Fu dunque per uno scherzo del destino che, quasi da un giorno all’altro, Mario si trasformò in Vera, il più famoso travestito di Roma. E quando, alla fine degli anni Ottanta, il palazzo era stato messo in vendita, lei era stata tra quelli che si erano potuti permettere di comprare il proprio appartamento. Nei tempi d’oro, infatti, aveva guadagnato molti soldi. Però, altrettanti ne aveva spesi. E, alla fine, l’unica cosa che le era rimasta era la casa.
Vera, comunque, se l’è sempre cavata. E nei momenti peggiori ha trovato chi l’aiutava. Per diversi anni, ogni mese, per tacito accordo, le ho passato 500 euro. A volte anche qualcosa di più.
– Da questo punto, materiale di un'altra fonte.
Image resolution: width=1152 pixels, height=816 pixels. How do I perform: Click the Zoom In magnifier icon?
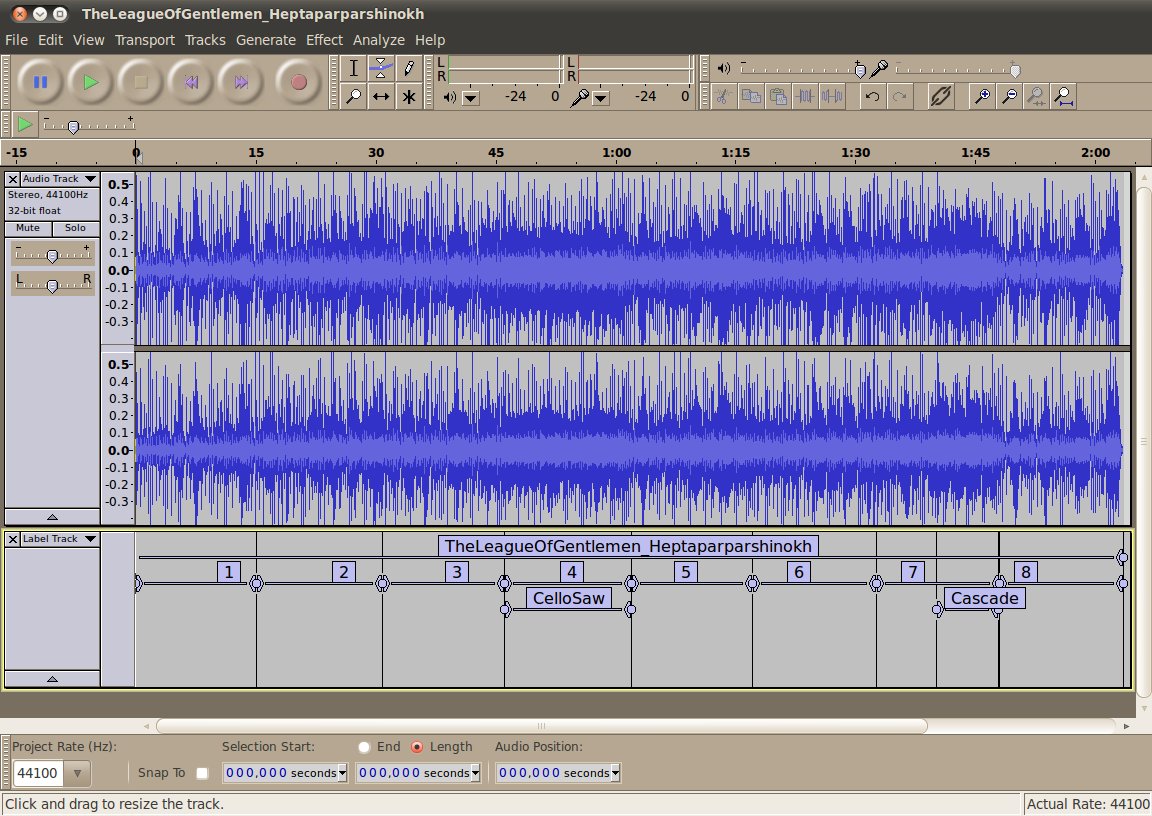tap(983, 97)
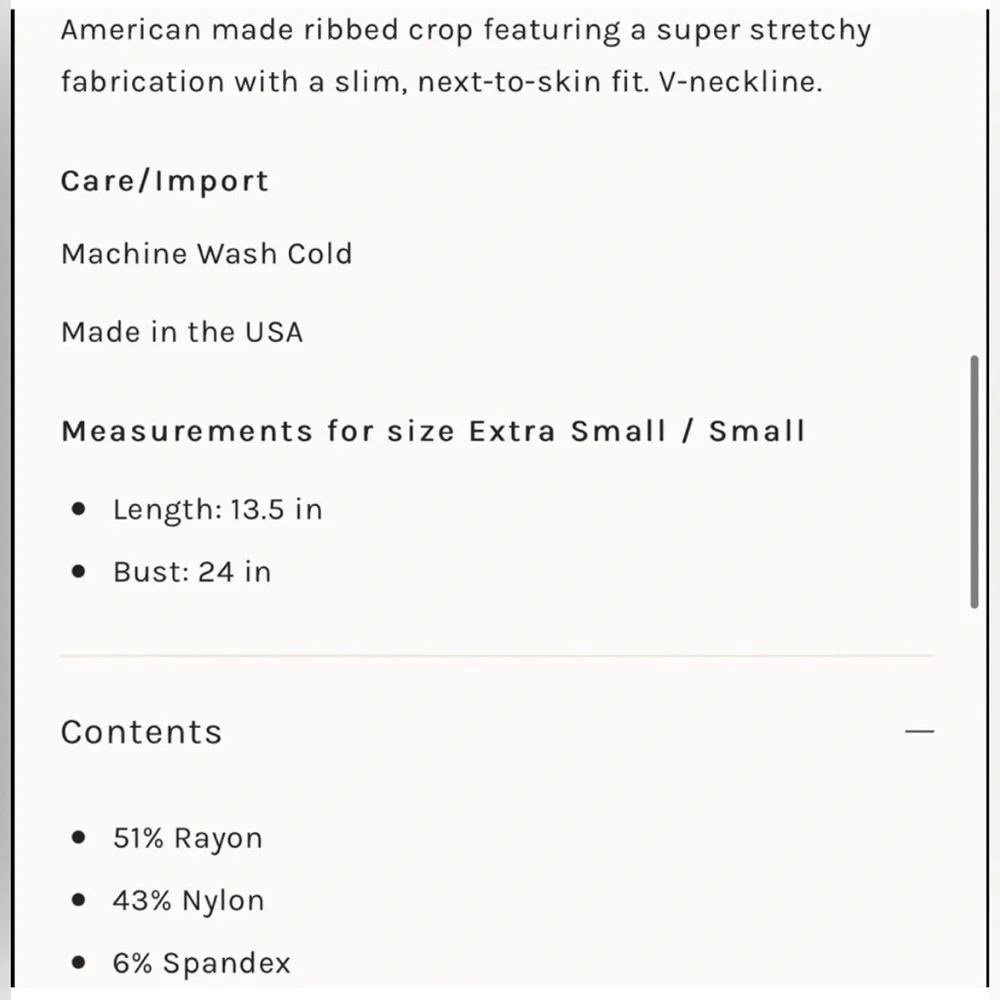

Quante volte ci siamo affacciati alla finestra e lei era là, ricordi?, seduta al tavolino del bar, sul marciapiede di fronte a casa! Ordinava un cappuccino ed era capace di farselo durare un pomeriggio intero.
Ogni tanto, lanciava improperi irripetibili a qualche passante. Un giorno la vidi accanirsi con particolare trasporto contro una donna che abitava nel quartiere, il viso pallido e segnato, una grossa borsa della spesa in ciascuna mano.
«Zozzona!!!» sibilava facendo stridere ogni «z» in modo sinistro, appena la poveretta le si era incautamente avvicinata.
Come venni in seguito a sapere, la donna viveva nel palazzo di fronte al nostro e le sue finestre guardavano quelle di Vera.
«È da una vita che mi spia, quella schifosa!» mi informò lei, chiudendo l’argomento.
A volte, scendendo le scale inciampava rumorosamente, e questo accadeva sempre sul nostro pianerottolo. Attirato dal frastuono, aprivo la porta di casa ed eccola lì, appoggiata alla parete mentre si massaggiava il polpaccio da ciclista.
«Povera me, povera me!» si lamentava.
Era il suo modo, discreto, per ricordarmi che non le avevo ancora dato i soldi del mese.
Quando te l’ho presentata aveva già superato i sessant’anni. Fosse stato per lei, avrebbe continuato a battere ogni notte. Avrebbe ancora pubblicato gli annunci sul «Messaggero» e ricevuto i clienti in pausa pranzo. Il problema è che la sua merce si era deteriorata.
A quarant’anni, però, faceva faville. Ogni festa, locale, evento, decollava quando, a una cert’ora, mai troppo presto, arrivava lei, in tutto il suo splendore. Indulgente con se stessa e spietata con tutti gli altri, sfacciata e inossidabile, si era presa il proprio spazio nel mondo e se ne infischiava di chi, invece, e non erano pochi, la vedeva come fumo negli occhi.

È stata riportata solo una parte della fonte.